Midnight Mass: Dancing as a Christian Amusement

When I eighteen years old, I was settling a hotel bill with an old man with a Russian accent as thick and rich as whiskey. “I married young,” he told me, suddenly. “And we were very poor.” 

He didn’t look at me as he said this, but as there was no one else there, I stayed to listen. “We worked very hard during the week, but on the weekends.” Here he looked at me, a delighted smile on his face. “On the weekends, we danced. And now you are young, so work hard during the week. And on the weekends, dance.”

 

* * *

Every Saturday at midnight, a local bar throws a party that is nothing so different from any other college bar in the country. A DJ on stage treats party-goers to three hours of deafening music that generally starts out with the new wave of hipster dance music, followed by a round of dubstep—the squawking beats may go down as the first genre that got the Millennial generation whining about “kids these days”—and then finally ends  with a blistering set of gangster rap. 

They’ve taken to calling all this, rather cheekily, “Midnight Mass.” 

If you’ve been to club, you know what it’s like. The lights rumble across the area like an coked up kaleidoscope, with bodies sliding across each other as freely and easily as fish in a pot. The boys jut their arms out in any direction at all, their knees and hips bobbing in staccato rhythms.

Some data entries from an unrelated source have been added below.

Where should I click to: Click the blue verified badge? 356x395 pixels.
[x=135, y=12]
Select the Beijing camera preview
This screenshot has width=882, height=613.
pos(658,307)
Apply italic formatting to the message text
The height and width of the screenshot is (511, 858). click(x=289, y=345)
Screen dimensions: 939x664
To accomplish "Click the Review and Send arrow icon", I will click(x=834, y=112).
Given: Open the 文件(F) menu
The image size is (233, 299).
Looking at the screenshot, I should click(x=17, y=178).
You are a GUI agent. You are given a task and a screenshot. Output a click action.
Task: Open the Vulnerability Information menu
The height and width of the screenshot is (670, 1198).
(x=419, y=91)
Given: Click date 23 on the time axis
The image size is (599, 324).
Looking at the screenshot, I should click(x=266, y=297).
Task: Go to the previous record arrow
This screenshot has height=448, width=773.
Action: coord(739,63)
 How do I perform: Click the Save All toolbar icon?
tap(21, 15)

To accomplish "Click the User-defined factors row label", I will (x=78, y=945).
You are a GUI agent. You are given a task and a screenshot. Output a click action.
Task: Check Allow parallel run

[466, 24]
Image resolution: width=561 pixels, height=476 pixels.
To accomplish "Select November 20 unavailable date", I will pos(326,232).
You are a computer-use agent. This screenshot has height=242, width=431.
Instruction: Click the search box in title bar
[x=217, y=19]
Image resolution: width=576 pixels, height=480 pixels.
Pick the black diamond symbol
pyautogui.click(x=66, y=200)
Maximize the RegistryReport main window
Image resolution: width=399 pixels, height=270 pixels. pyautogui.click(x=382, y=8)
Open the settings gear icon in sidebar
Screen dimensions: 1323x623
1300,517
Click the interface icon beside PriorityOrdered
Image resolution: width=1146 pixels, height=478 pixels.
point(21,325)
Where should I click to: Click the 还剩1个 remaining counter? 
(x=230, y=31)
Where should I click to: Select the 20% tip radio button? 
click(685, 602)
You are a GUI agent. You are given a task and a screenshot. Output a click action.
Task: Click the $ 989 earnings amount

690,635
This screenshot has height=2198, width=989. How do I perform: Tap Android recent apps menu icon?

A few preternaturally gifted fellas aside, the guys are often dependent on finding a partner to make them look good. The girls are more fluid, weaving like stalks in cyclone, their hands occasionally gathering their hair into ponytails to feel some coolness on the slick of their necks and shoulders. 

These are generalities, of course. That’s part of the appeal. There aren’t many norms in a dance club. 

* * *

It is no surprise, given America’s fondness for originality and individualism, that our style of dance never took on the order and cooperation so common to the rest of the world. The fine, orderly lines of Victorian Era and the textured, boiling circles of tribal Africa are here best summed up by the Isley Brothers: It’s your thing. Do what you wanna do. And what we wanna do, generally, involves the high-stepping, hip-swiveling, shoulder-shimmying, ass-shaking combo now familiar to all. It’s half Elvis and half Britney, all an attempt at Michael Jackson, generally landing closer to someone trying out for Stomp.

Something it’s not is reminiscent of Mass. Midnight Mass is a very ancient liturgical mass held on Christmas, one of the few times of the year the Roman Church allows more than one Mass in a day. On Christmas, in fact, you can have as many as three. Midnight Mass is a solemn one, with about as much dancing as a piano recital. That is, of course, the bar’s joke. “Can you believe us calling something like this a Mass?”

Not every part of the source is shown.